Estando sentado junto a la hoguera, con sus animales echados a su lado, parecióle oír una voz humana; miró a su alrededor, pero nada vio. Al poco rato oyó, como viniendo de lo alto del árbol, una especie de gemido; levantó la vista y descubrió en la copa una mujer vieja que repetía continuamente la misma queja.

—¡Uh, uh, uh, qué frío tengo!

Díjole él:

—Baja a calentarte, si tienes frío.

Pero ella replicó:

—No, porque tus animales me morderían.

—No te harán ningún daño, viejecita —dijo él, intentando tranquilizarla—; ¡baja!

Pero la mujer, que era una bruja, dijo:

—Te echaré una rama del árbol; pégales con ella en la espalda, y entonces no me causarán daño alguno.

Y arrojó una ramita, pero al golpearlos el príncipe con ella, todos quedaron inmóviles convertidos en piedras.

Viéndose la bruja a salvo de los animales, saltó al suelo, tocó a su vez al príncipe con una vara y lo transformó, asimismo, en piedra. Echándose entonces a reír, los arrastró a todos hasta un foso, donde había otras muchas piedras semejantes.

Al ver que el joven príncipe no regresaba, la inquietud y preocupación de la princesa eran cada día mayores.

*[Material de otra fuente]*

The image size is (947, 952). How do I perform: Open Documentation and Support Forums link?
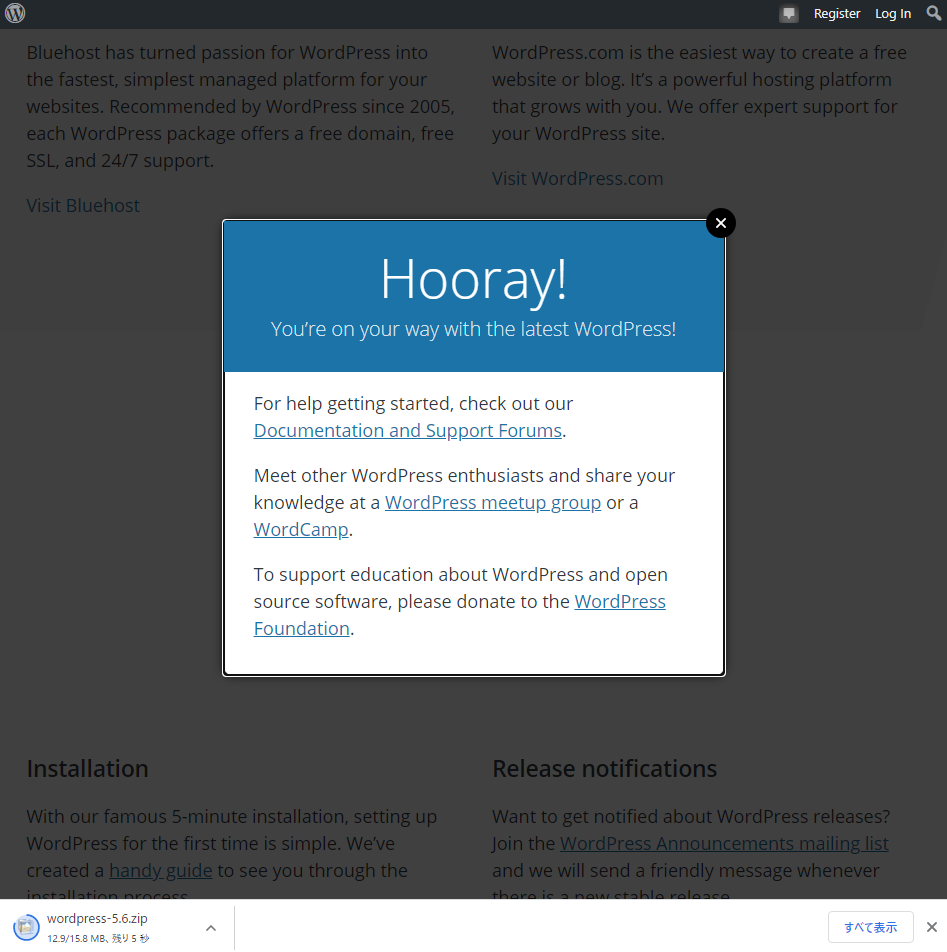[407, 431]
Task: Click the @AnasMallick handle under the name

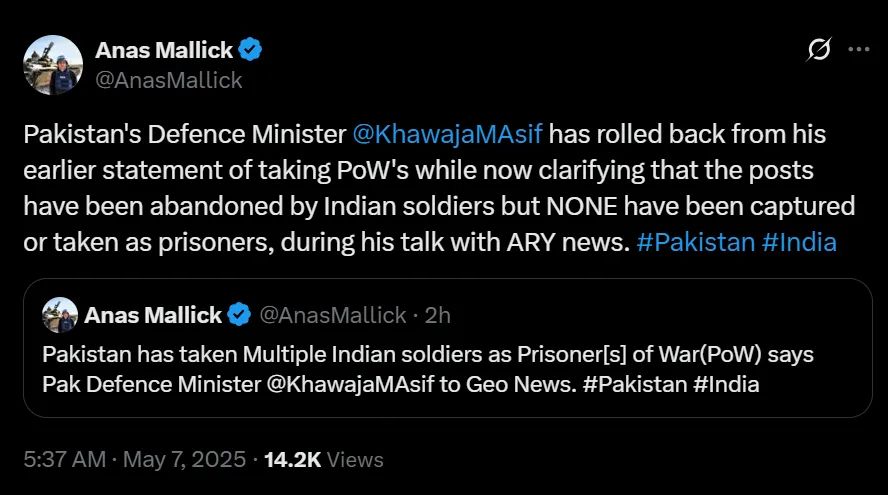Action: [x=168, y=80]
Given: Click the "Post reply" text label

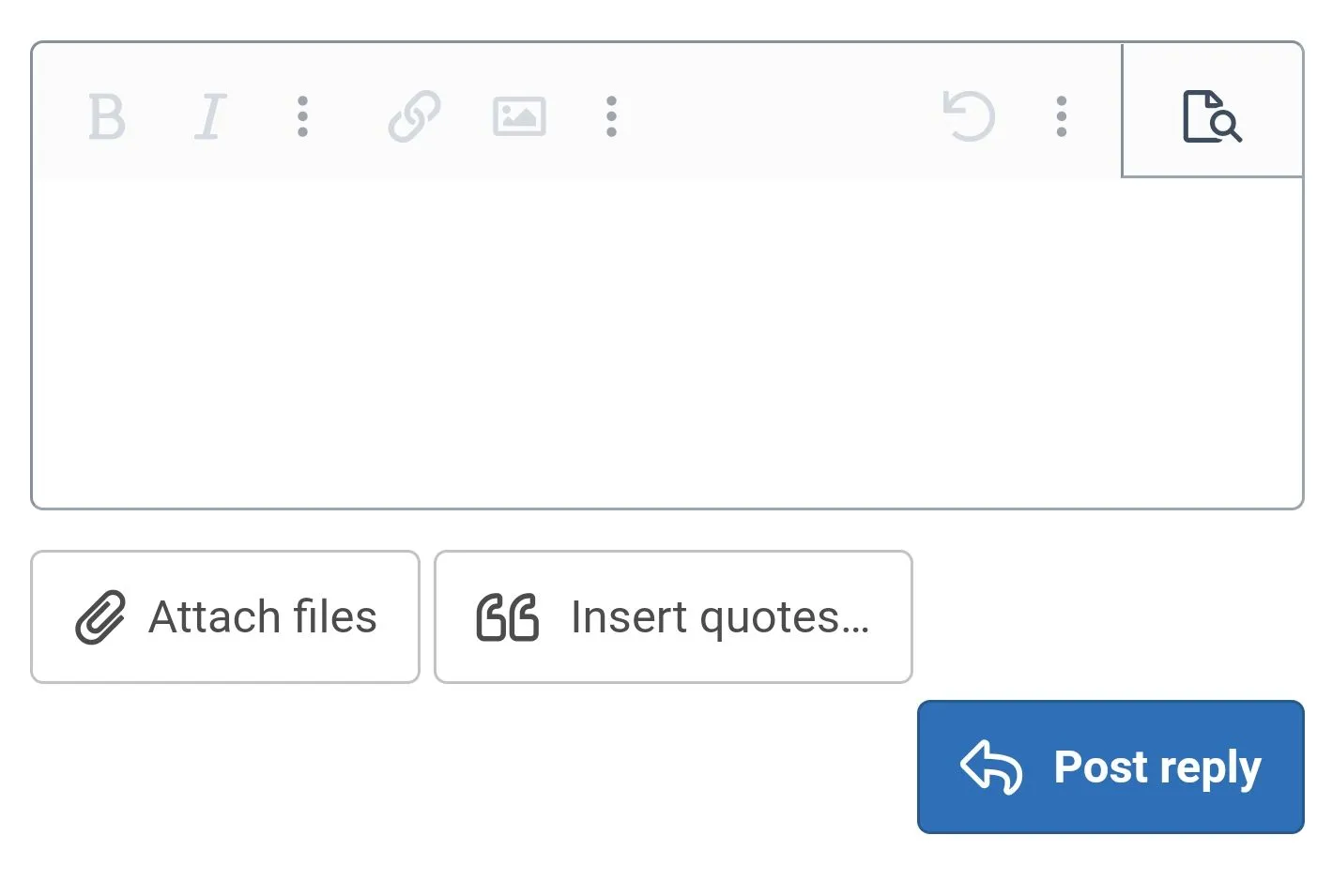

Sucedió que, por aquellas mismas fechas, el otro hermano que al separarse emprendiera el camino de Levante, llegó a aquel mismo reino. Había pasado mucho tiempo buscando un empleo, sin poder encontrarlo, y había ido de acá para allá exhibiendo sus animales.

Un día se le ocurrió ir a ver el cuchillo que, en el momento e separarse, habían clavado en el tronco de un árbol, deseoso de conocer el destino de su hermano. Al llegar a él, la parte del cuchillo correspondiente a su hermano se hallaba mitad brillante y mitad oxidada. Asustóse, y pensó: «A mi hermano debe de haberle ocurrido alguna gran desgracia; pero tal vez me sea posible salvarle aún, ya que la mitad de la hoja sigue brillante».

Encaminóse con sus animales hacia Poniente y, al llegar a la puerta de la ciudad, se le presentó el jefe de la guardia y le preguntó si quería que lo anunciase a su esposa; la joven princesa llevaba varios días angustiadísima por su ausencia, temiendo que hubiese muerto en el bosque embrujado. Los soldados lo tomaron por el príncipe, tan grande era su parecido; además, venía acompañado de los mismos animales.

El cazador comprendió que lo confundían con su hermano y pensó: «Lo mejor será que los deje en el engaño; de este modo me será más fácil salvarlo». Y se hizo acompañar por la guardia a palacio, donde fue recibido con grandísima alegría. También la joven princesa lo tomó por su esposo y, al preguntarle el motivo de su tardanza, respondióle el cazador:

—Me extravié en el bosque, y hasta hoy no he podido salir de él.